▸ **Try it**: Copy out all of the data word for word. Omit every picture.

Stored items from a collection
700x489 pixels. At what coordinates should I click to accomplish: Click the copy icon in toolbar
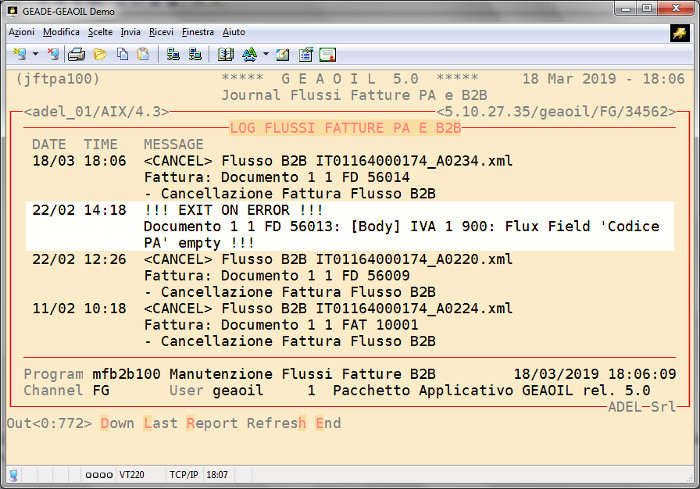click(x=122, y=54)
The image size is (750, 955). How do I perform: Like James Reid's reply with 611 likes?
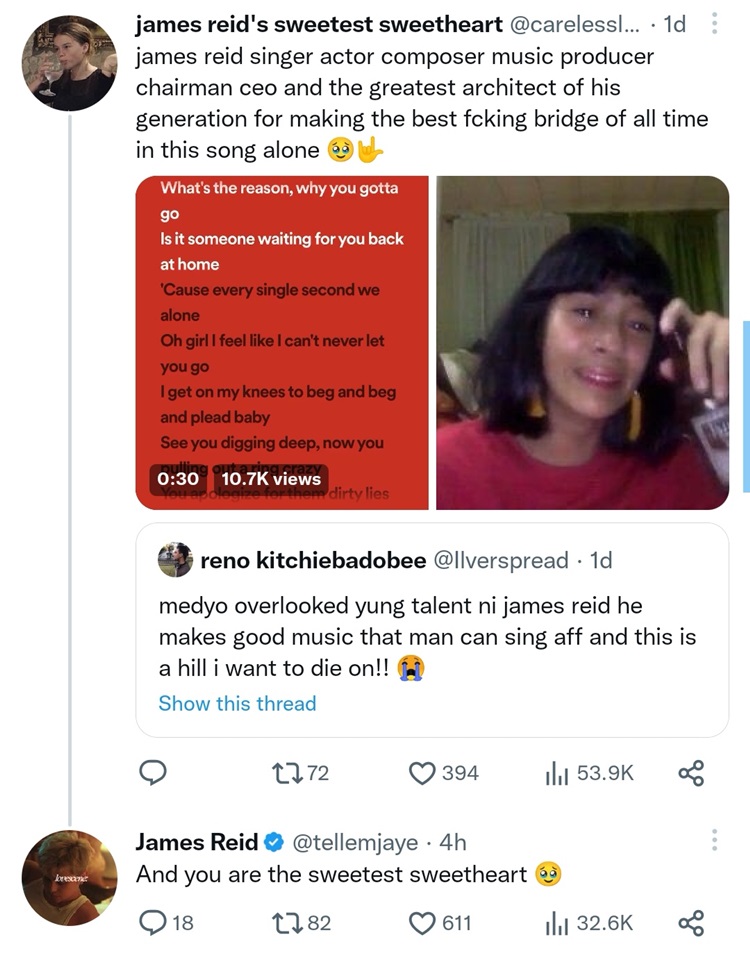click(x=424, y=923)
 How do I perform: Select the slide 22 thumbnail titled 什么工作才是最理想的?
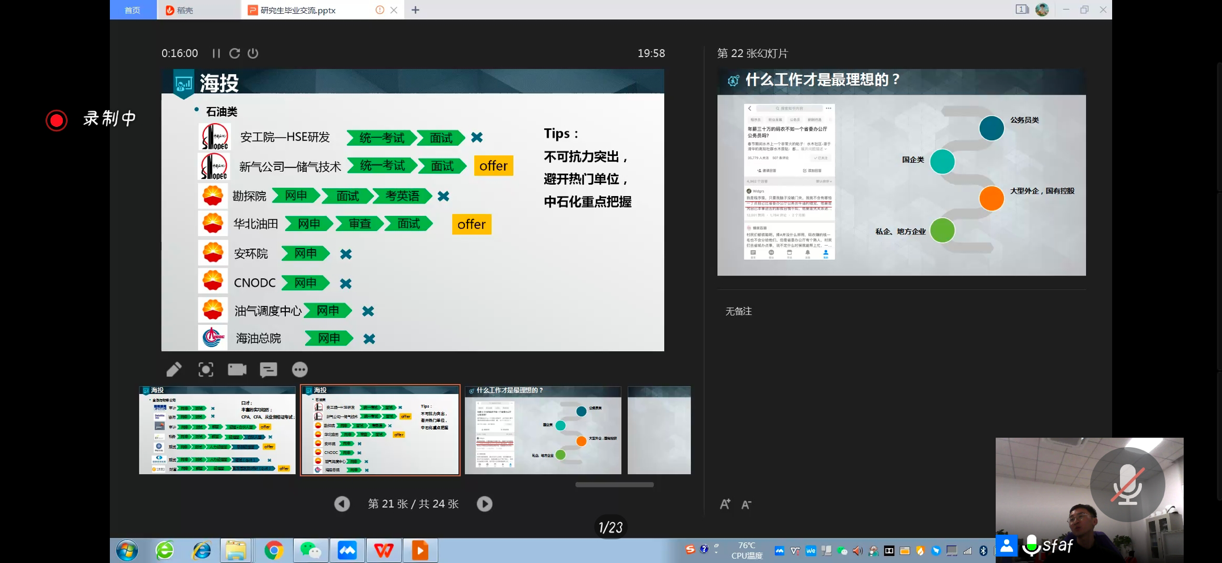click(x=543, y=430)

▸ **Reply**:
700x489 pixels. At what coordinates should I click to accomplish: Click the copy icon in toolbar
click(x=122, y=54)
The image size is (750, 955). How do I perform: Like James Reid's reply with 611 likes?
click(x=424, y=923)
 How do I perform: Select the slide 22 thumbnail titled 什么工作才是最理想的?
click(x=543, y=430)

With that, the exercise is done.